Também ficou evidente como o Estado respondeu a uma crise criada por ele mesmo, ampliando a violência a partir da sua presença em comunidades, com a atuação de paramilitares nas regiões que acentuaram essa situação. E destaco como o período agravou, em relação à saúde reprodutiva, a dificuldade para o acesso a serviços de aborto legal e daqueles que acolhem mulheres em situação de violência, porque de todas as cem mulheres escutadas para a pesquisa, nenhuma delas tinha ouvido falar ou tinha acesso a informações relacionadas ao aborto legal, e isso a despeito de elas relatarem como viveram, durante a pandemia, situações de violência durante a gravidez, ou de exposição a situações de violência sexual. Então, se o Direito já não estava efetivo ali antes, a pandemia facilitou esses desmontes.
Estamos assistindo ao fim do Bolsa Família (que será substituído pelo Auxílio Brasil, com duração até dezembro de 2022), um programa que favorecia diversas famílias com mulheres negras à frente e em situação crítica. De que forma isso deve acentuar os riscos em torno das dimensões que a justiça reprodutiva olha, e busca combater?
Nós temos uma longa, e problemática trajetória, de como a pobreza e a falta de direitos são observadas no Brasil. Então falar de uma longa classe trabalhadora que não tem acesso a saúde, ao lazer, ao trabalho, olhar os dados preocupantes dessa falta de direitos é olhar para a história das famílias negras e das mulheres negras no Brasil. Tivemos décadas de mobilizações encabeçadas pelo movimento negro para discutir a universalização do acesso a direitos, e se não fosse esse momento de contingência que estamos vivendo, deveríamos estar debatendo sobre a ampliação do que foi conquistado e não sobre os demontes que estamos vivenciando.

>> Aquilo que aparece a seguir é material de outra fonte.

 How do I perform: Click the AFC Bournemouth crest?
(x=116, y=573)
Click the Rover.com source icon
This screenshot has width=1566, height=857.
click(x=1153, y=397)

E novamente temos a urgência de trabalhar com uma abordagem de ampliar olhares e utilizar a interseccionalidade para garantir um acesso universal a direitos. Mas agora observamos como o desmonte do Bolsa Família diz muito sobre as decisões do Estado, e o momento em que mulheres negras perdem mais uma ferramenta de transferência de renda é a evidência de que estamos diante de uma política de morte para boa parte da população. Isso mostra que o que se aproxima do nosso horizonte não vai ser fácil de ser enfrentado. O desafio agora é lutar por ações afirmativas que mantenham as mulheres negras nas universidades e em diversos espaços em que a gente possa continuar defendendo o acesso universal a direitos.